Saved data entries
- - - -

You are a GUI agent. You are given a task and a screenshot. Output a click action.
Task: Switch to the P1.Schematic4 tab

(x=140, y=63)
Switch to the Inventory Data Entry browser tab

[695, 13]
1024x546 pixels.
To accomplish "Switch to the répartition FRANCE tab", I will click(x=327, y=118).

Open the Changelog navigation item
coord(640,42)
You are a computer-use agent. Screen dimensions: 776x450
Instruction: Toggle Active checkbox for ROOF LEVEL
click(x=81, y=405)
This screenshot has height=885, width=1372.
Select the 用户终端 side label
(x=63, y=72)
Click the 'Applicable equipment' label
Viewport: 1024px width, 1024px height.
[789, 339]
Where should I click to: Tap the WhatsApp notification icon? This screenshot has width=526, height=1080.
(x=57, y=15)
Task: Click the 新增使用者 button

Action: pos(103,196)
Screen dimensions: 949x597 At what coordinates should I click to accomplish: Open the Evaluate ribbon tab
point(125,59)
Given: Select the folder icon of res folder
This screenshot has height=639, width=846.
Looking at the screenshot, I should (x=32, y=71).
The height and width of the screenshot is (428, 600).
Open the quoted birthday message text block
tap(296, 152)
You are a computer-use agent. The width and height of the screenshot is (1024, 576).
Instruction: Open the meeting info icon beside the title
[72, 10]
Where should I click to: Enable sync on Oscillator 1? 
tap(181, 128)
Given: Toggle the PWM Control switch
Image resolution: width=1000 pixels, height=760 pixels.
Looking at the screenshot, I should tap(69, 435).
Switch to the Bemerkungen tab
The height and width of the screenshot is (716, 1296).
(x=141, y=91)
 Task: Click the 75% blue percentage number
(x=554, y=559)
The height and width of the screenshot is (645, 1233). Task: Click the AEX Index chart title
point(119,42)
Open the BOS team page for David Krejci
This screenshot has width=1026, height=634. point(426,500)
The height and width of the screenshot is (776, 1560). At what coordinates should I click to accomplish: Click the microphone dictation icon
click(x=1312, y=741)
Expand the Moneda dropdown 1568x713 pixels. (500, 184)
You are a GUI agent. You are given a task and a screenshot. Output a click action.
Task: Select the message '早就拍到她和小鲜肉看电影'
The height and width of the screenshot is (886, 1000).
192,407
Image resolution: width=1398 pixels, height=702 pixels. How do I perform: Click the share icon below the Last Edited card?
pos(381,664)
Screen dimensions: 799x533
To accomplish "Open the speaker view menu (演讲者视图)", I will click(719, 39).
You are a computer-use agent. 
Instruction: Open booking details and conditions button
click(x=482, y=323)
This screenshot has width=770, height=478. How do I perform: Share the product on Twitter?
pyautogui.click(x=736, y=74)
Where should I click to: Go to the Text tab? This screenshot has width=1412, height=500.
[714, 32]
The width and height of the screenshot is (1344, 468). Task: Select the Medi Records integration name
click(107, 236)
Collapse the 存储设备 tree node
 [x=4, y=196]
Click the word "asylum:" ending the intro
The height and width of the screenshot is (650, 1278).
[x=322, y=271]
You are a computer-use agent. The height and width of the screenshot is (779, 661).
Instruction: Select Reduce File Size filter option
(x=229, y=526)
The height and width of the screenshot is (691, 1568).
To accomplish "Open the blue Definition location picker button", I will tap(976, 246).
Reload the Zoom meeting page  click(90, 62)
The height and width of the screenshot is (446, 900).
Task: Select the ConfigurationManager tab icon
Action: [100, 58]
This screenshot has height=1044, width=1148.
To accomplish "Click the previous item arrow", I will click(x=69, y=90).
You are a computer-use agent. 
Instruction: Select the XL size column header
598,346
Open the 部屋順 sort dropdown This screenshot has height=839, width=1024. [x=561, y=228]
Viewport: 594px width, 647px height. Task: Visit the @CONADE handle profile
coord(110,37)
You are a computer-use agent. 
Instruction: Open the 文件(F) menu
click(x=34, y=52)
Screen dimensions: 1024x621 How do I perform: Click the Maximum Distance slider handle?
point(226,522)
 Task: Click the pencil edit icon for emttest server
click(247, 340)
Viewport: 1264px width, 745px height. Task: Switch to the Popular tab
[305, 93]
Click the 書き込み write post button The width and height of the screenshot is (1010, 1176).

- - - -

**What you have to do**:
Out of the data above, set down the lines from the one with "Task: Select the message '早就拍到她和小鲜肉看电影'" to the one with "Screen dimensions: 799x533", both included, exactly as written and with no additions.

**Written response**:
Task: Select the message '早就拍到她和小鲜肉看电影'
The height and width of the screenshot is (886, 1000).
192,407
Image resolution: width=1398 pixels, height=702 pixels. How do I perform: Click the share icon below the Last Edited card?
pos(381,664)
Screen dimensions: 799x533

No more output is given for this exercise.